▶ Task
The first line to keep is the one containing "The height and"; restate it and all lines after it through the end of the material, word for word and nothing else.
(Input)
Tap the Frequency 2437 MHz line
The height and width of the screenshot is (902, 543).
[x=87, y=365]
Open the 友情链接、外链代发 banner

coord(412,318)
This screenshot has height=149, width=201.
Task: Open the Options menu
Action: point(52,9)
(End Input)
▶ Reply
The height and width of the screenshot is (902, 543).
[x=87, y=365]
Open the 友情链接、外链代发 banner

coord(412,318)
This screenshot has height=149, width=201.
Task: Open the Options menu
Action: point(52,9)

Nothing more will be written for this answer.